### PROBLEM DETAILS
Every line from the beginning of the data through the line containing "Select the Electrical" should be reproduced exactly, and no further lines should be output.

### SUPPLIED MATERIAL

-- Opening Marker --

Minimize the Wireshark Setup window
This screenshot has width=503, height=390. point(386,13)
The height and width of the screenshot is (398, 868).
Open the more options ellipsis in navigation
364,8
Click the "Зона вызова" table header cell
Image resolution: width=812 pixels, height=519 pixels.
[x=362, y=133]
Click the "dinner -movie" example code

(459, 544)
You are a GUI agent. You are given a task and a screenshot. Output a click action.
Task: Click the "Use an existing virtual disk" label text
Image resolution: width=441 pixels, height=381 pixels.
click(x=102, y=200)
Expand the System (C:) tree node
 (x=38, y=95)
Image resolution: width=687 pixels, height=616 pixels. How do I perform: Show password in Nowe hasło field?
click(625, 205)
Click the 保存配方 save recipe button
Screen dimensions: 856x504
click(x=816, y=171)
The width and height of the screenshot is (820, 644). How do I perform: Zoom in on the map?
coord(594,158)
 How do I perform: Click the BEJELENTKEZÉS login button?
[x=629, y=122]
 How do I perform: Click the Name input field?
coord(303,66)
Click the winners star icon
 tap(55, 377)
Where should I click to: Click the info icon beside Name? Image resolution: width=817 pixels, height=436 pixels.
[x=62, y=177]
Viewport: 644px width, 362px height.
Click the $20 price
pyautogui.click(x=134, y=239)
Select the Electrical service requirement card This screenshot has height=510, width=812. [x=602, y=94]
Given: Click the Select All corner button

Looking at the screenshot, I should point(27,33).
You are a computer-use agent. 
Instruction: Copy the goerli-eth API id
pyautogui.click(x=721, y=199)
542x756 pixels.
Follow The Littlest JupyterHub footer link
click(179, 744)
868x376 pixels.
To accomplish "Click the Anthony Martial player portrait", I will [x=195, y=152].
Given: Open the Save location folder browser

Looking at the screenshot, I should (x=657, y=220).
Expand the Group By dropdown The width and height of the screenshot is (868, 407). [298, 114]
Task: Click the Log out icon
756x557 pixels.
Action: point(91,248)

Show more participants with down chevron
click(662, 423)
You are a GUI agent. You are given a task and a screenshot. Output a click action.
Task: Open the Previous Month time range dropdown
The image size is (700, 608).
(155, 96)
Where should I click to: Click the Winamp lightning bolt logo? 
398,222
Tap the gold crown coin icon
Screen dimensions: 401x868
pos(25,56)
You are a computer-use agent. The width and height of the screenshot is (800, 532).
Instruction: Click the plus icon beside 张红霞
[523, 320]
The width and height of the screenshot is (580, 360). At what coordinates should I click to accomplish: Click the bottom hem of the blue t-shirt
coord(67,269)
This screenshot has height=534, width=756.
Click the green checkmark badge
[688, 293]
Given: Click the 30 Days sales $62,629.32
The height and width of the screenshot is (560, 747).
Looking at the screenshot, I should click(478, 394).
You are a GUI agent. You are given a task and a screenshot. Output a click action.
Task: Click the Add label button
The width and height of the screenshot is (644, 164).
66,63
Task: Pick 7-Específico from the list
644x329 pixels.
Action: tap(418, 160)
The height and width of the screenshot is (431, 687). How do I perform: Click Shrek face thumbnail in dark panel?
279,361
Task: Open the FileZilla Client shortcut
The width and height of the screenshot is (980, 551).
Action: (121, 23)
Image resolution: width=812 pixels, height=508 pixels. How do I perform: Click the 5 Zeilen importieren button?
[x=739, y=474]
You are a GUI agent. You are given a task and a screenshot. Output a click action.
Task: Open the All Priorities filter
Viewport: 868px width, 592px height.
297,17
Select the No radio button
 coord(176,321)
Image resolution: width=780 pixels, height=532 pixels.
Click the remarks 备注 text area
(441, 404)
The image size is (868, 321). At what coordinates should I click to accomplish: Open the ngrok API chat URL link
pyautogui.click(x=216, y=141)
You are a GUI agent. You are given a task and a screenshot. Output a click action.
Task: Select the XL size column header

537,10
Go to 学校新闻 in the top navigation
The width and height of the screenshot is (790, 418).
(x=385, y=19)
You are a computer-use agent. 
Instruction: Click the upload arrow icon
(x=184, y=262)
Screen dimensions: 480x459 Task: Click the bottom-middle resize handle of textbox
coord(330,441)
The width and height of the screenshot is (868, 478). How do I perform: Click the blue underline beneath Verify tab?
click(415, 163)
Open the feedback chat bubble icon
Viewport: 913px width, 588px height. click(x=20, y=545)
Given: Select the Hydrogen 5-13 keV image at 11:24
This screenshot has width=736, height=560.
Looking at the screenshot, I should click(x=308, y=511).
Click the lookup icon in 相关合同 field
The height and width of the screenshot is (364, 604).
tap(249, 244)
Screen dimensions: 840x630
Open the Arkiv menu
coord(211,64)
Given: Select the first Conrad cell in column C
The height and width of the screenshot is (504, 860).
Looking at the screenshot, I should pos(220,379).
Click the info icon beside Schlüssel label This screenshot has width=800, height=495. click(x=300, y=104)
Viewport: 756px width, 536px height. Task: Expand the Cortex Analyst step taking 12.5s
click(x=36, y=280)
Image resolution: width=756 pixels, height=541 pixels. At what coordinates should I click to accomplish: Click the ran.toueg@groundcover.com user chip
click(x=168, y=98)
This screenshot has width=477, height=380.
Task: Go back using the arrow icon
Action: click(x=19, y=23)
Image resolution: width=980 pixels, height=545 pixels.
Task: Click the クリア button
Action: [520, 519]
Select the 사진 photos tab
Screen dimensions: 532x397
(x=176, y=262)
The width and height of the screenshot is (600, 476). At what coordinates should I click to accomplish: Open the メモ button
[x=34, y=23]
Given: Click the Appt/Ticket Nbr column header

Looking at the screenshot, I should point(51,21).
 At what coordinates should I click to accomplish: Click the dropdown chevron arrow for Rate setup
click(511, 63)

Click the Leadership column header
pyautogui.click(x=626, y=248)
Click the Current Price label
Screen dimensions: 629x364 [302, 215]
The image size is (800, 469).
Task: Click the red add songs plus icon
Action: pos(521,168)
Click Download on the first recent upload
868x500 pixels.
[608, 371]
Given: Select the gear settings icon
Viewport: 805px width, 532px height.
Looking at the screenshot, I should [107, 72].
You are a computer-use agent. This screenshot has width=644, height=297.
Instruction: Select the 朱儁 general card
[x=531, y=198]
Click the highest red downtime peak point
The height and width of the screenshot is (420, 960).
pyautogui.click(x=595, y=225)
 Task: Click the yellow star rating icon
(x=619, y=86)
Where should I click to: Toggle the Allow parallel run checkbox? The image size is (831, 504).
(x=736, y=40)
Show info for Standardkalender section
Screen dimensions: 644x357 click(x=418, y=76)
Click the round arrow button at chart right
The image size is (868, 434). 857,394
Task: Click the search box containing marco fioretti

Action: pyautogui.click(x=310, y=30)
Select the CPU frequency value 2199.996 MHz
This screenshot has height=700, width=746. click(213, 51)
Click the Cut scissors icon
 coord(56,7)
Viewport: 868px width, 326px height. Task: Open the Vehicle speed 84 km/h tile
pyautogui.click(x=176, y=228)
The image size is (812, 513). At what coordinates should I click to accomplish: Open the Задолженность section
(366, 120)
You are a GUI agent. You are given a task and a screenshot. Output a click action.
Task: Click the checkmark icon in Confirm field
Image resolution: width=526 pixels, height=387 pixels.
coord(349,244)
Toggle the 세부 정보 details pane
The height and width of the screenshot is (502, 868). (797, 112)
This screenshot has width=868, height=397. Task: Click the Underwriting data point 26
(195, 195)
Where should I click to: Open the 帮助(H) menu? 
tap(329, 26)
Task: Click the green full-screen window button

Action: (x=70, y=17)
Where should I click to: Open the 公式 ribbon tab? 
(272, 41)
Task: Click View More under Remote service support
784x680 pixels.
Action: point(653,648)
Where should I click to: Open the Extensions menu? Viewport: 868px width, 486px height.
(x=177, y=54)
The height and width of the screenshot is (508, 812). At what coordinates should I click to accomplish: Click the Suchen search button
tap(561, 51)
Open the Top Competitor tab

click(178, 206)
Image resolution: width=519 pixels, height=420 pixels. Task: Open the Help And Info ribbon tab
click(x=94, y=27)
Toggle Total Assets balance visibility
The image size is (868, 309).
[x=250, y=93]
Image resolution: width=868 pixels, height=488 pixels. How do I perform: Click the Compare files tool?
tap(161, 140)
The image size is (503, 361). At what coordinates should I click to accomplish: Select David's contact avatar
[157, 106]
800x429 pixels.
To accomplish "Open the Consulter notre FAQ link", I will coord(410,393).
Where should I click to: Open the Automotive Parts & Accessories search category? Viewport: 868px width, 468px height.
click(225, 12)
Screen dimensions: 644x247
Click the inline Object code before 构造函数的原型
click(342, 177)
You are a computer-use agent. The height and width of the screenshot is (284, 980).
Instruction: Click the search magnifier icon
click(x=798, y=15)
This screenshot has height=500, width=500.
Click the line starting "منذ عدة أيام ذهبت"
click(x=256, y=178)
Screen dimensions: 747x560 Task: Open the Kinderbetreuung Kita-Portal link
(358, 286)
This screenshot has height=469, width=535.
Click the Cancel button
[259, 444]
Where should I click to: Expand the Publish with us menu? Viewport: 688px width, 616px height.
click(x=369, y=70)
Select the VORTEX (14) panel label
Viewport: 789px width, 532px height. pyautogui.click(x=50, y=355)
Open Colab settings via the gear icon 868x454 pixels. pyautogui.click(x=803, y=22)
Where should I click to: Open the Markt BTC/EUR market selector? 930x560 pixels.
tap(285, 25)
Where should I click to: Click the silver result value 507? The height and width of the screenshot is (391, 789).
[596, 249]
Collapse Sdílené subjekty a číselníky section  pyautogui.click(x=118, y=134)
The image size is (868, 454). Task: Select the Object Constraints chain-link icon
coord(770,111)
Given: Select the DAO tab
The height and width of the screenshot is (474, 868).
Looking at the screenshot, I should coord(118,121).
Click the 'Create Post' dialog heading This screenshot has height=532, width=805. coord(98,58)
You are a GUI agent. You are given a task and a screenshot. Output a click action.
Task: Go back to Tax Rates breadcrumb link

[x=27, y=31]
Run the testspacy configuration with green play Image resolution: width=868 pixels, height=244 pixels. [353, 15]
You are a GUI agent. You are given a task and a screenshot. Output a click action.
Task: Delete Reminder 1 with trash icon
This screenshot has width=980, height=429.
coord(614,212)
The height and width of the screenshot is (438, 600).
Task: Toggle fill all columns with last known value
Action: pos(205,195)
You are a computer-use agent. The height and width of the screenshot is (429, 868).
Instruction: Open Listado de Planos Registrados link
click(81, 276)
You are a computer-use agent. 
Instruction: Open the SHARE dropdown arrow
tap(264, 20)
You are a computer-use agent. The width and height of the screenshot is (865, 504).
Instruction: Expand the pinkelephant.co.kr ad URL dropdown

-- Closing Marker --

### RESPONSE BELOW
Minimize the Wireshark Setup window
This screenshot has width=503, height=390. point(386,13)
The height and width of the screenshot is (398, 868).
Open the more options ellipsis in navigation
364,8
Click the "Зона вызова" table header cell
Image resolution: width=812 pixels, height=519 pixels.
[x=362, y=133]
Click the "dinner -movie" example code

(459, 544)
You are a GUI agent. You are given a task and a screenshot. Output a click action.
Task: Click the "Use an existing virtual disk" label text
Image resolution: width=441 pixels, height=381 pixels.
click(x=102, y=200)
Expand the System (C:) tree node
 (x=38, y=95)
Image resolution: width=687 pixels, height=616 pixels. How do I perform: Show password in Nowe hasło field?
click(625, 205)
Click the 保存配方 save recipe button
Screen dimensions: 856x504
click(x=816, y=171)
The width and height of the screenshot is (820, 644). How do I perform: Zoom in on the map?
coord(594,158)
 How do I perform: Click the BEJELENTKEZÉS login button?
[x=629, y=122]
 How do I perform: Click the Name input field?
coord(303,66)
Click the winners star icon
 tap(55, 377)
Where should I click to: Click the info icon beside Name? Image resolution: width=817 pixels, height=436 pixels.
[x=62, y=177]
Viewport: 644px width, 362px height.
Click the $20 price
pyautogui.click(x=134, y=239)
Select the Electrical service requirement card This screenshot has height=510, width=812. [x=602, y=94]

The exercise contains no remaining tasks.